MONTRÉAL - La manifestation contre la brutalité policière qui s'est déroulée à Montréal lundi se sera soldée par des dizaines d'arrestations et des dommages somme toute mineurs et largement moindres que ceux de l'année dernière. Peu après 20 h, soit quelque trois heures après leur départ de la station de métro Pie-IX, les manifestants semblaient s'être dispersés.
Aux environs de 19 h, de nombreux manifestants étaient déjà reconduits par des représentants des forces de l'ordre à l'intérieur de deux autobus stationnés aux abords du métro Préfontaine, dans le quartier Hochelaga Maisonneuve.
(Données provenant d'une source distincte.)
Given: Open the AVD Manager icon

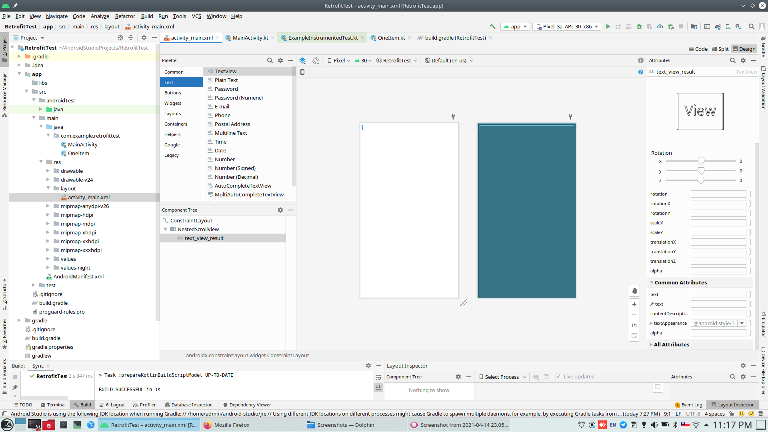Looking at the screenshot, I should point(728,26).
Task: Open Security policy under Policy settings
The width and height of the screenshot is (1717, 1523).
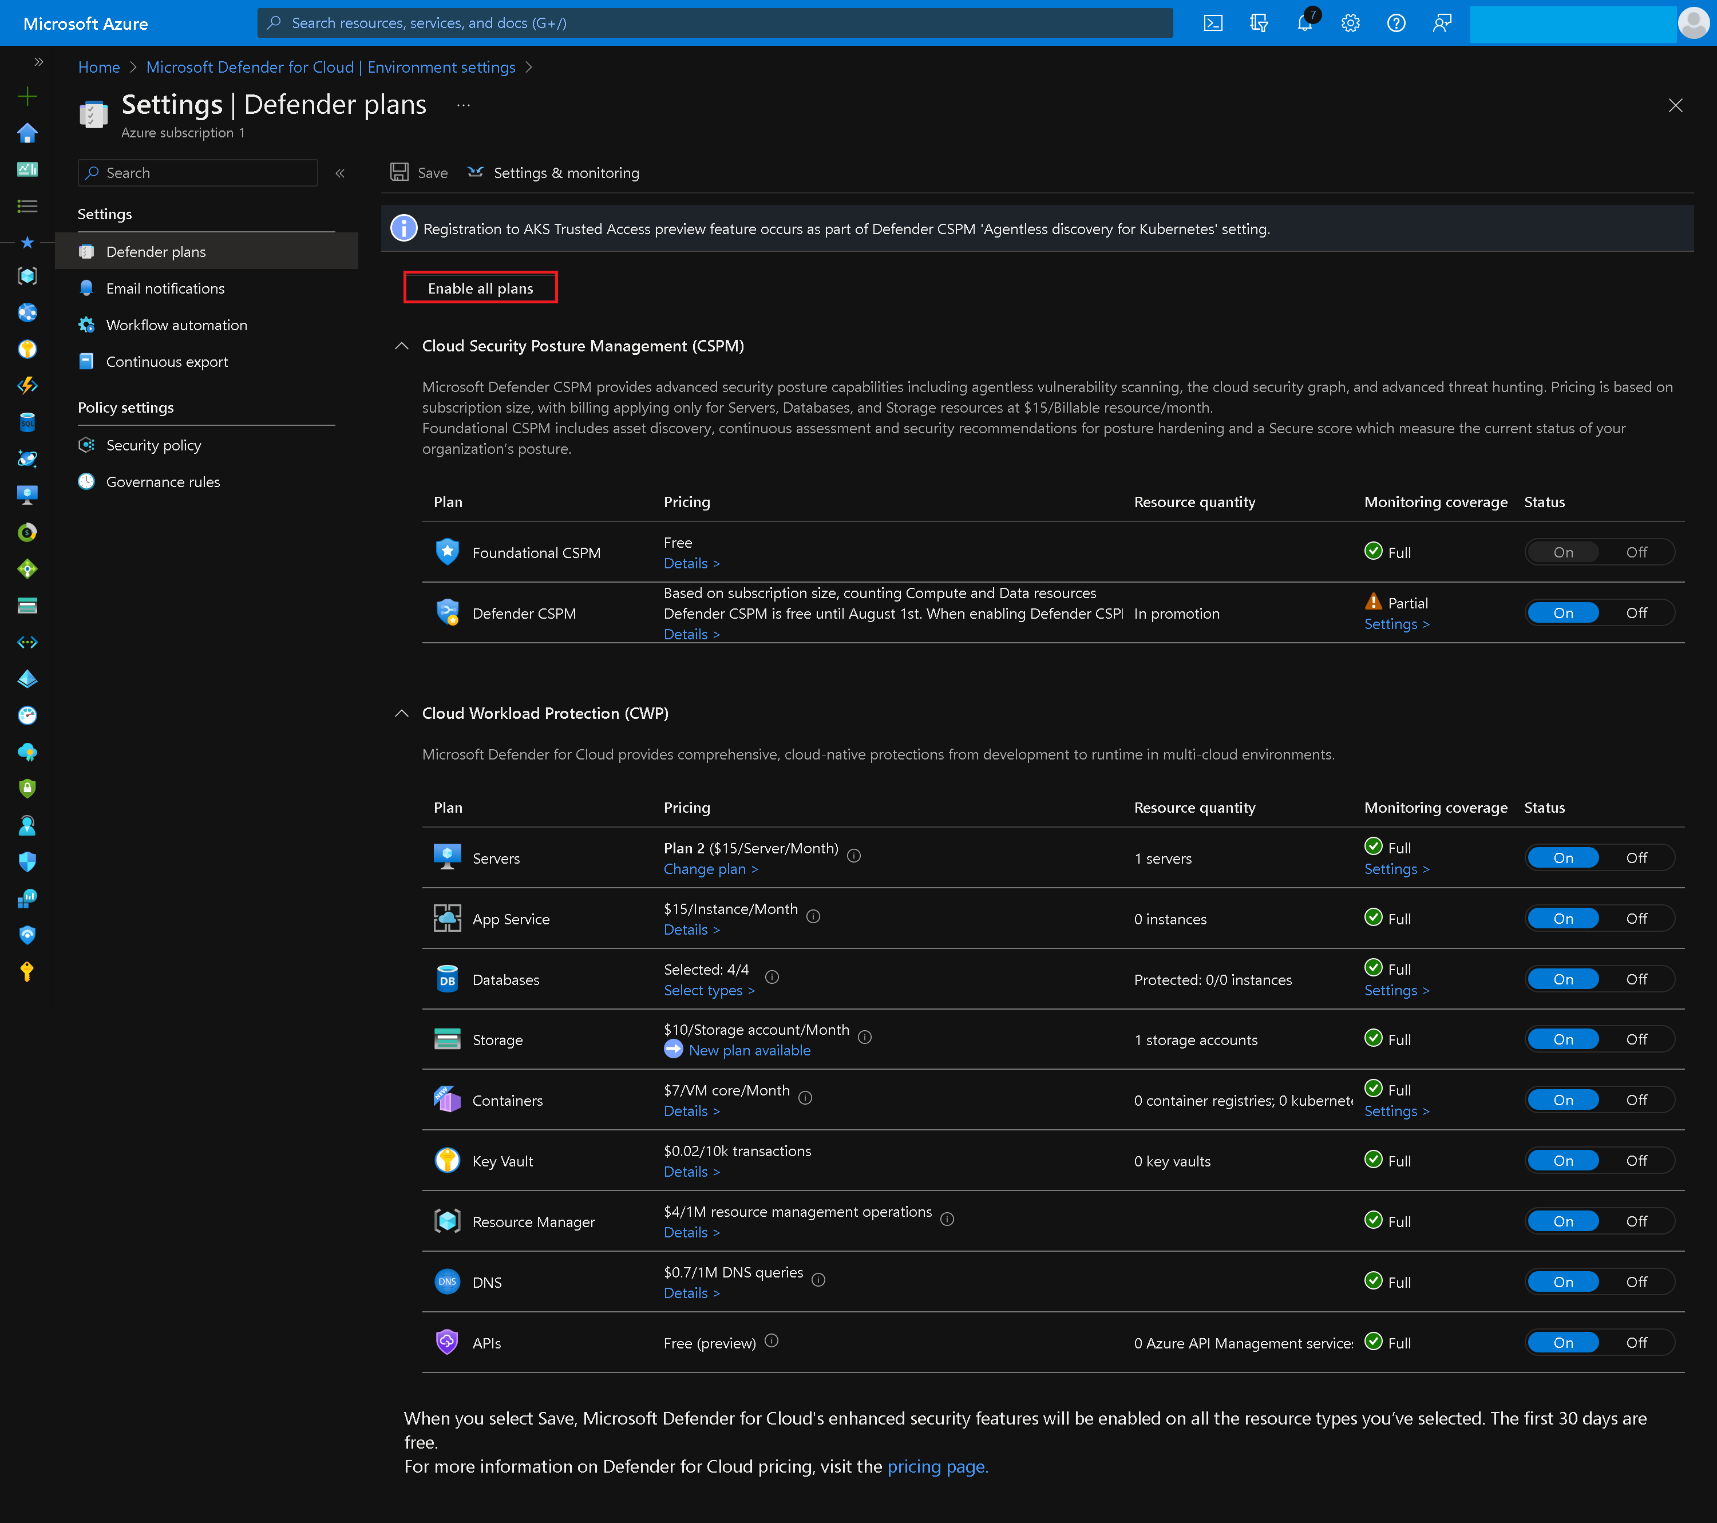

Menottés ou maîtrisés à l'aide d'attaches en plastique, les individus arrêtés par les policiers se suivaient à un rythme soutenu à l'angle des rues Préfontaine et Hochelaga.
Pendant ce temps, les manifestants, qui avaient initialement été dispersés dans le secteur des rues Moreau et Hochelaga, tentaient de se regrouper quelques rues plus loin, mais sans succès.
Arrestations et pâtisseries
Les policiers de Montréal, présents en grand nombre, avaient par ailleurs passé les menottes de manière préventive à une poignée d'individus représentant un danger potentiel avant le début officiel de la manifestation. Les individus interceptés à ce moment par les policiers avaient, semble-t-il, en leur possession, des briques, des bâtons de fer et des objets pouvant être lancés en direction des représentants de forces de l'ordre ou de la foule.
Après ces premières arrestations, les participants ont «attaqué» les nombreux agents présents avec des projectiles pour le moins inhabituels.
Les représentants des forces de l'ordre ont en effet fait les frais des manifestants qui avaient en leur possession diverses pâtisseries telles que des beignes et des muffins frais.
Certains manifestants ont même lancé des légumes aux agents en devoir.
Chat et souris
Comme c'est le cas chaque année, les participants à la manifestation ont emprunté un parcours gardé secret jusqu'à la dernière minute.
Après avoir pris le départ dans le secteur de la station de métro PIE-IX, les marcheurs ont emprunté Ontario en direction ouest avant de bifurquer sur la rue Saint-Germain. C'est dans ce secteur que les esprits se sont échauffés entre les deux parties alors que des manifestants ont lancé des bouteilles de vitre aux policiers ainsi que des briques.
Aux environs de 18 h 30, les policiers de l'escouade anti-émeute ont procédé à une charge contre un groupe de manifestants après que ces derniers les eurent attaqués, dans le secteur des rues Moreau et Hochelaga.
Provoqués par les participants à la manifestation, certains policiers ont même eu recours à des fusils à balles de peinture afin de tenter de réduire les ardeurs des marcheurs qui avaient même incendié un conteneur à déchets.
Policiers «présents»
Le Service de police de la Ville de Montréal, qui avait annoncé être prêt à faire face à d'éventuels débordements, était généreusement représenté.
Des agents à pied, de nombreuses autos-patrouilles, des policiers de l'escouade antiémeute, des policiers à vélo, d'autres sur des chevaux et même une patrouille aérienne étaient affectés à la couverture de l'événement.
L'année dernière, les forces de l'ordre avaient procédé à plus de 200 arrestations en marge de cette manifestation annuelle.